Please set down, word for word, each line from the one containing "You are a computer-use agent. This" through the final line of the records below, both included, and nothing else.
————
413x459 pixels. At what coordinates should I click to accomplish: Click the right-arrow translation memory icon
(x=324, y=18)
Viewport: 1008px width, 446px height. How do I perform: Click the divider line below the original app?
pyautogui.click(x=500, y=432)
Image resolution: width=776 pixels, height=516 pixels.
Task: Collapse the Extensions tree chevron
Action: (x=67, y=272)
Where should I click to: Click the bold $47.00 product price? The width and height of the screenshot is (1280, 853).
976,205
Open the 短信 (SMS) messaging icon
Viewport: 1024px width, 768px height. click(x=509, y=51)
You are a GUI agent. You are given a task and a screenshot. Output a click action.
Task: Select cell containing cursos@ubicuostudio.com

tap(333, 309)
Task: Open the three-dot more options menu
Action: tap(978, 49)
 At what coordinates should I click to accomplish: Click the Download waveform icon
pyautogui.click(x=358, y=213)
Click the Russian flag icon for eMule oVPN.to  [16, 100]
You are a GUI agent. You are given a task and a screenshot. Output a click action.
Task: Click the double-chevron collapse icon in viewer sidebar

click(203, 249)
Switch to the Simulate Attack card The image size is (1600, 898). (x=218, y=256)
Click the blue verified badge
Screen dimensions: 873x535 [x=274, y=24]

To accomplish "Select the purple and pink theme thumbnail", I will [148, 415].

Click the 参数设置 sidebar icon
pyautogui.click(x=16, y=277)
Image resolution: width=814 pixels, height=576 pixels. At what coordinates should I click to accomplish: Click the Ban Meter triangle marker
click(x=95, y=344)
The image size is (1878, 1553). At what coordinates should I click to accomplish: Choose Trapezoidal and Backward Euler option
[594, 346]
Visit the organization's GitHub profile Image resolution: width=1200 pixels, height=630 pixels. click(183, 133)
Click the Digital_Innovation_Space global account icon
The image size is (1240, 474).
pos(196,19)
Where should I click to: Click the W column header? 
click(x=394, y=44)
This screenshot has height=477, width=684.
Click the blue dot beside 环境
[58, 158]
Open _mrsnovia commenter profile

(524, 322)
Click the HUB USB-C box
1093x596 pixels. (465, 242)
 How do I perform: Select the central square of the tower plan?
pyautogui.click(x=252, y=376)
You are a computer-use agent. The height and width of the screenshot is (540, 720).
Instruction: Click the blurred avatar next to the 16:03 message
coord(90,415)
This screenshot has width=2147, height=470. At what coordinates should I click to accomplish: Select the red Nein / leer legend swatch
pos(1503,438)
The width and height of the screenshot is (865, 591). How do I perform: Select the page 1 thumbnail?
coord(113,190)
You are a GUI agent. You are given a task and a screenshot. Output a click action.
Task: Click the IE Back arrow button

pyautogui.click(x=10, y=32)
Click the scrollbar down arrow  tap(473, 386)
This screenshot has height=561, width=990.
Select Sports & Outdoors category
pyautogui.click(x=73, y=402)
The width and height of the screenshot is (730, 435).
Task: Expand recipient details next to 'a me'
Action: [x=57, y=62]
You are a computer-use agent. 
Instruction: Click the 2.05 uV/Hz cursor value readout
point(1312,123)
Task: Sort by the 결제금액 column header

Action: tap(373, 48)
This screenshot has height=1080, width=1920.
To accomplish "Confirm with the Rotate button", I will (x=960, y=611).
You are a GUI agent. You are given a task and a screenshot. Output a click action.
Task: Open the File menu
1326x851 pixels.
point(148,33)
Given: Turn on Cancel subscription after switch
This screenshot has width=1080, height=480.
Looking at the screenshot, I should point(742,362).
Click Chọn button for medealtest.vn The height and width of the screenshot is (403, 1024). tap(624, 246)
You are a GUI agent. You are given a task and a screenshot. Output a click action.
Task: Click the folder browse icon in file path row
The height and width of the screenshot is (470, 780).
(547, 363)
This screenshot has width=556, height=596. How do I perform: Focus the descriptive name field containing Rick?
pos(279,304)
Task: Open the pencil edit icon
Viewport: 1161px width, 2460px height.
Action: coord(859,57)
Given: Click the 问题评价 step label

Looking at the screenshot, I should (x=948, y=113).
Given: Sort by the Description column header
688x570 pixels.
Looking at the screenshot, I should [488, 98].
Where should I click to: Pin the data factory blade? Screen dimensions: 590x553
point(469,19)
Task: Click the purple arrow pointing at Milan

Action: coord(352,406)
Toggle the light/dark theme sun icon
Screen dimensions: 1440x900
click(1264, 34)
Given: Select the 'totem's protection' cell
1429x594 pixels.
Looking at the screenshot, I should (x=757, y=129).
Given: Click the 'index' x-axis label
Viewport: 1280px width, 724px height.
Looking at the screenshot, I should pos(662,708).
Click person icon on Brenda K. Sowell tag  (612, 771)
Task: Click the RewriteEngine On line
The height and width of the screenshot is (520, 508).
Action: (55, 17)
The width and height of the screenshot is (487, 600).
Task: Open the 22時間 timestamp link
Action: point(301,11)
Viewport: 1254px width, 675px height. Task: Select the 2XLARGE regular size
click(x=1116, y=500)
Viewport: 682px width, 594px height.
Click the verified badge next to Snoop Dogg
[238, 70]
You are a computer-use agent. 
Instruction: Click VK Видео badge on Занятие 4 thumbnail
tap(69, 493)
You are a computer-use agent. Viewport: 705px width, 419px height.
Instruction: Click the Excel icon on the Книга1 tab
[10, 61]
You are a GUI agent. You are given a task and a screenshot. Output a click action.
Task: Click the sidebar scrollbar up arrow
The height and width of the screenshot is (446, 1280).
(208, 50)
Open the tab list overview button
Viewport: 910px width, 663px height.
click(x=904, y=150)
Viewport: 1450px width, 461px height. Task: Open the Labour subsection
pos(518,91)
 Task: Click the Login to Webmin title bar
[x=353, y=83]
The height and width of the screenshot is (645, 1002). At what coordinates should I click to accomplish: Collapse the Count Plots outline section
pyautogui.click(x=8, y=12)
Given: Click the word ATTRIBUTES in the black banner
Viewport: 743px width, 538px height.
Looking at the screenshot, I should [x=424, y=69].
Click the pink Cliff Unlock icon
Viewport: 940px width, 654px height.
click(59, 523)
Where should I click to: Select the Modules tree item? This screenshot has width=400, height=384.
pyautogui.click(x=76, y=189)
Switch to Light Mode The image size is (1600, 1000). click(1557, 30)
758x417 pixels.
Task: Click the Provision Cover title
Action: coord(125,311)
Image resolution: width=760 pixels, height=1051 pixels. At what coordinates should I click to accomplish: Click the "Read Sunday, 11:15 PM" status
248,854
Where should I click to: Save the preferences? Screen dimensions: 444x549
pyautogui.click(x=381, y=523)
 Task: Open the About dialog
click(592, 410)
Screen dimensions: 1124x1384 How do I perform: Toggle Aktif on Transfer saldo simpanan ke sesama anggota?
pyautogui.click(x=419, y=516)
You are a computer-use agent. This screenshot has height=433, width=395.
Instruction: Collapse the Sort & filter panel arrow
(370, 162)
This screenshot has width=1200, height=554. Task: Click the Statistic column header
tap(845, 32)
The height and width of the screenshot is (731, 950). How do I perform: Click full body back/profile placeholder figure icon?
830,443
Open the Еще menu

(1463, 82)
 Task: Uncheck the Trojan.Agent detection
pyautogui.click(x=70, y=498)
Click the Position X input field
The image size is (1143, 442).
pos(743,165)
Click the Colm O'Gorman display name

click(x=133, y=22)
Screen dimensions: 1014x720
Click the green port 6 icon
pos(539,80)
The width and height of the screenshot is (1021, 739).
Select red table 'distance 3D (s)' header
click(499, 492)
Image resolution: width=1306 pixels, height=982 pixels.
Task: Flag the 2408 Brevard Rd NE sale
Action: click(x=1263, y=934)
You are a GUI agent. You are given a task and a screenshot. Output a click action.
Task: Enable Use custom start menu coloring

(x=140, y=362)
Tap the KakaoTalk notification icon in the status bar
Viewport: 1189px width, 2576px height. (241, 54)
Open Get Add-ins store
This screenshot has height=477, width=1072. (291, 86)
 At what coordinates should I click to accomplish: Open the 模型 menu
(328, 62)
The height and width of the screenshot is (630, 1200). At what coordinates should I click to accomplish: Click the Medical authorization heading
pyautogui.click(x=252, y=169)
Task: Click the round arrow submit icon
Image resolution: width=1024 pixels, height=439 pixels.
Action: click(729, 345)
————
# Response below
You are a computer-use agent. This screenshot has height=433, width=395.
Instruction: Collapse the Sort & filter panel arrow
(370, 162)
This screenshot has width=1200, height=554. Task: Click the Statistic column header
tap(845, 32)
The height and width of the screenshot is (731, 950). How do I perform: Click full body back/profile placeholder figure icon?
830,443
Open the Еще menu

(1463, 82)
 Task: Uncheck the Trojan.Agent detection
pyautogui.click(x=70, y=498)
Click the Position X input field
The image size is (1143, 442).
pos(743,165)
Click the Colm O'Gorman display name

click(x=133, y=22)
Screen dimensions: 1014x720
Click the green port 6 icon
pos(539,80)
The width and height of the screenshot is (1021, 739).
Select red table 'distance 3D (s)' header
click(499, 492)
Image resolution: width=1306 pixels, height=982 pixels.
Task: Flag the 2408 Brevard Rd NE sale
Action: click(x=1263, y=934)
You are a GUI agent. You are given a task and a screenshot. Output a click action.
Task: Enable Use custom start menu coloring

(x=140, y=362)
Tap the KakaoTalk notification icon in the status bar
Viewport: 1189px width, 2576px height. (241, 54)
Open Get Add-ins store
This screenshot has height=477, width=1072. (291, 86)
 At what coordinates should I click to accomplish: Open the 模型 menu
(328, 62)
The height and width of the screenshot is (630, 1200). At what coordinates should I click to accomplish: Click the Medical authorization heading
pyautogui.click(x=252, y=169)
Task: Click the round arrow submit icon
Image resolution: width=1024 pixels, height=439 pixels.
Action: click(729, 345)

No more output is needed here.